I admit it. Studying all the complexities of the construction industry can leave me feeling a bit disoriented and stressed. After trying to wrap my head around immense muti-stage projects, labyrinthine government arrangements and those cutting-edge building techniques you’d need another advanced degree just to visualize, a short break begins to sound like a good idea.

By Jeff Rubenstone

It’s important to not lose sight of what really interests you about the industry, if only for your mental health. And after spending some time in the pressure-cooker world of modern construction, I knew I had to find some degree of balance. I knew I had to go back. Back to the first place I really saw construction and engineering at work, where my interest began.

For their open house event last week the Department of Public Works in Piermont, N.Y. went all out. Streetsweepers, bucket trucks and other vehicles were arrayed in front of the garage, each affixed with a typed index card describing its name and function. Small children climbed into the cabs of backhoes and other earthmovers. Next to a table of complimentary cookies and brownies, a colorful collage of photographs chronicled the department’s projects from recent years. Townspeople wandered about over the course of the day, curiously eyeing the looming machinery. Somewhere a child squealed with delight as it bounced behind the steering wheel of a dump truck.

Kids love the big equipment.
(Photo by Richard Korman for ENR)

Piermont is an incorporated village about a dozen miles north of New York City, the first river town on the West side of the Hudson River, four miles south of better-known Nyack. The Department of Public Works, formerly known as the Piermont Highway Department (I suppose someone finally noticed there are no actual highways in the Village of Piermont), has served as the Swiss army knife of local public construction and maintenance for as long as I can remember. Every winter the department’s drivers plow the snow from the town’s narrow streets; every spring there are roads to be repaired; and every year there are public works to be worked. Whether it’s building retaining walls along the hillside that borders the town’s main street or installing a kayak launch on the docks of the Hudson River, DPW is on the job.

§ Extracted material:
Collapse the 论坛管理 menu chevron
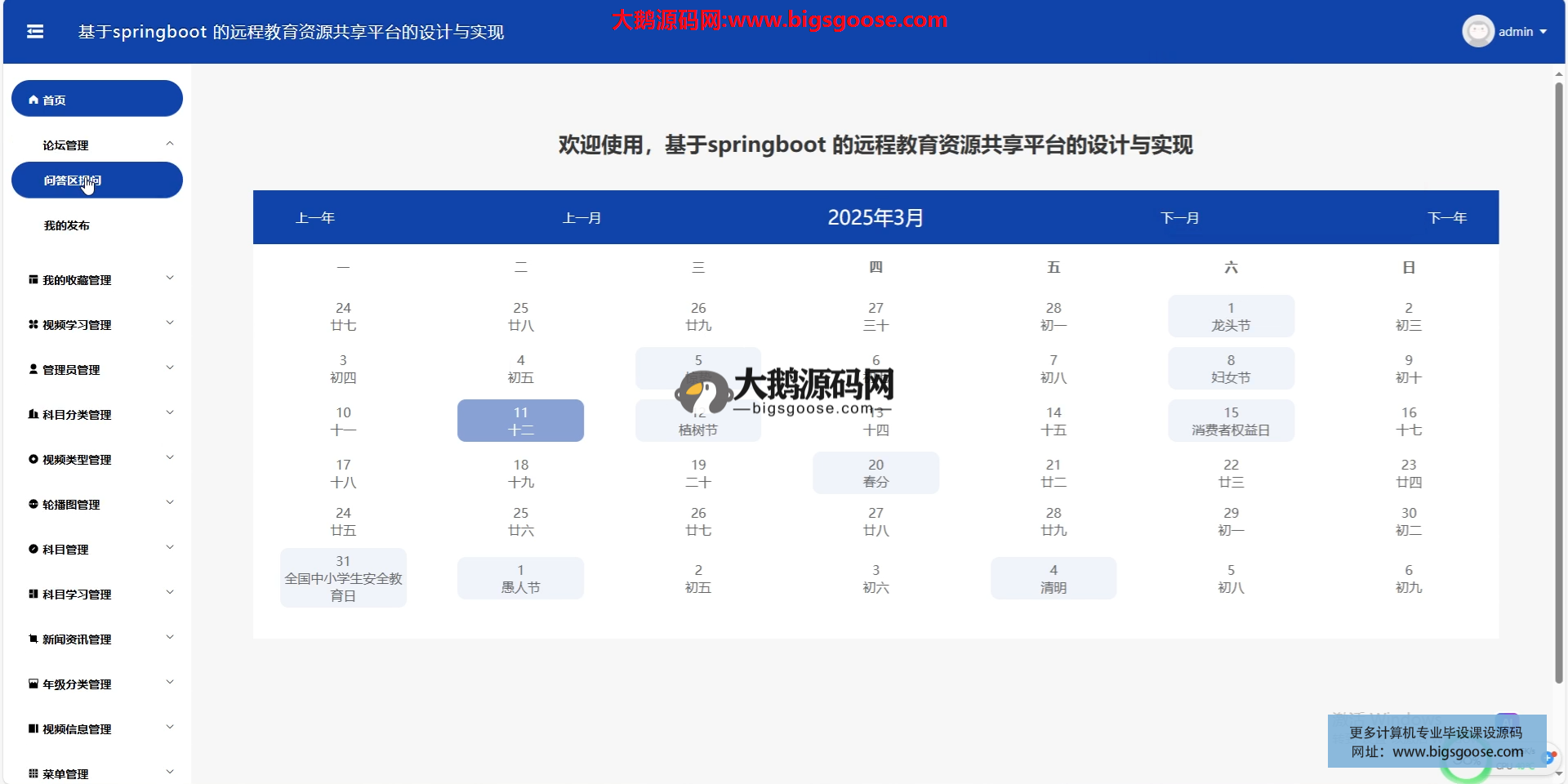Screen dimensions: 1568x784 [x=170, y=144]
==
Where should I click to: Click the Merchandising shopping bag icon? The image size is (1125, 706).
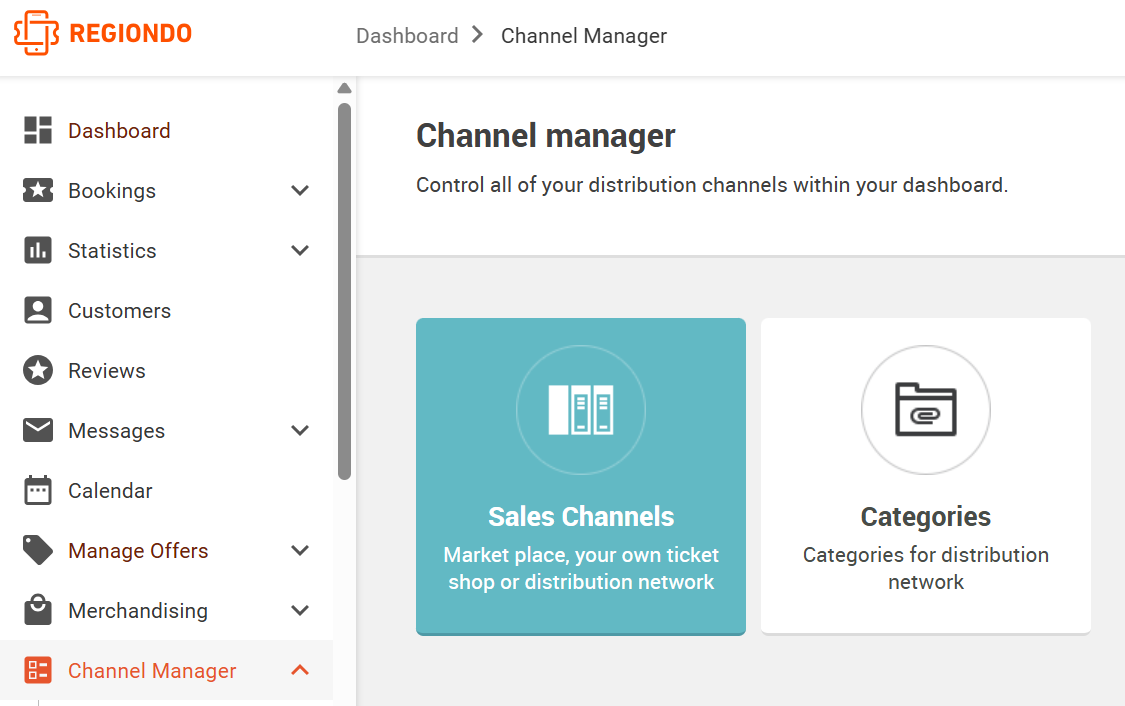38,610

§ To do:
• 1. In the Piermont article, what was the Department of Public Works formerly called?
• 2. Copy the passage of the Piermont article starting with "I admit it." and going on through "my interest began.".
• 3. Give what follows the last sentence of the Piermont article, carrying it on in the same voice.

§ Answers per task:
• 1. The Piermont Highway Department.

• 2.
I admit it. Studying all the complexities of the construction industry can leave me feeling a bit disoriented and stressed. After trying to wrap my head around immense muti-stage projects, labyrinthine government arrangements and those cutting-edge building techniques you’d need another advanced degree just to visualize, a short break begins to sound like a good idea.

By Jeff Rubenstone

It’s important to not lose sight of what really interests you about the industry, if only for your mental health. And after spending some time in the pressure-cooker world of modern construction, I knew I had to find some degree of balance. I knew I had to go back. Back to the first place I really saw construction and engineering at work, where my interest began.

• 3.
Of course, back when I got to know them they were still the Piermont Highway Department. For the first seven years of my life I lived in an apartment adjacent to the garage that continues to serve as their headquarters. For a little kid it was the coolest place on earth. Piermont wasn’t particularly busy, and it’s Highway Department wasn’t the hive of activity you might see in larger towns. Most of the time the great machines sat dormant in the garage or on the street outside, where the workers would wash and polish them with pride. I watched these rituals with a level of fascination that only a small child can muster. And then there were those rare instances when, like the children at last week’s open house, I was allowed to climb into the cab of one of the great behemoths and pretend to drive the biggest toy in the world.

By the time I moved away I was pretty nonchalant about the whole thing, never realizing just how unusual my first playground had been. I’d seen a side of modern life most don’t even know exists. When the average person sees construction work they pass by without a second thought. Perhaps they’ll slow down and rubberneck if they’re bored, but they don’t meditate long on roadwork efforts or construction sites.

But if you really want to understand construction, that’s it right there: workers building roads and laying foundations, regular guys pouring concrete or operating a bulldozer. It’s easy to gloss over all of that when you’re looking at budget breakdowns and endless spreadsheets, while the steel, glass and concrete structures seem to rise up almost organically. But it only happens because real people are there doing the job, accomplishing those incremental steps with tools that range from the handheld to some as large as a city block.

Suddenly the world of construction doesn’t feel so overwhelming. Underneath all that bureaucracy and technology, it’s just normal people, doing practiced tasks not that far removed from what the Piermont Department of Public Works (it’ll always be the Highway Department to me) does every day. Construction has always been about people, and sometimes I forget that.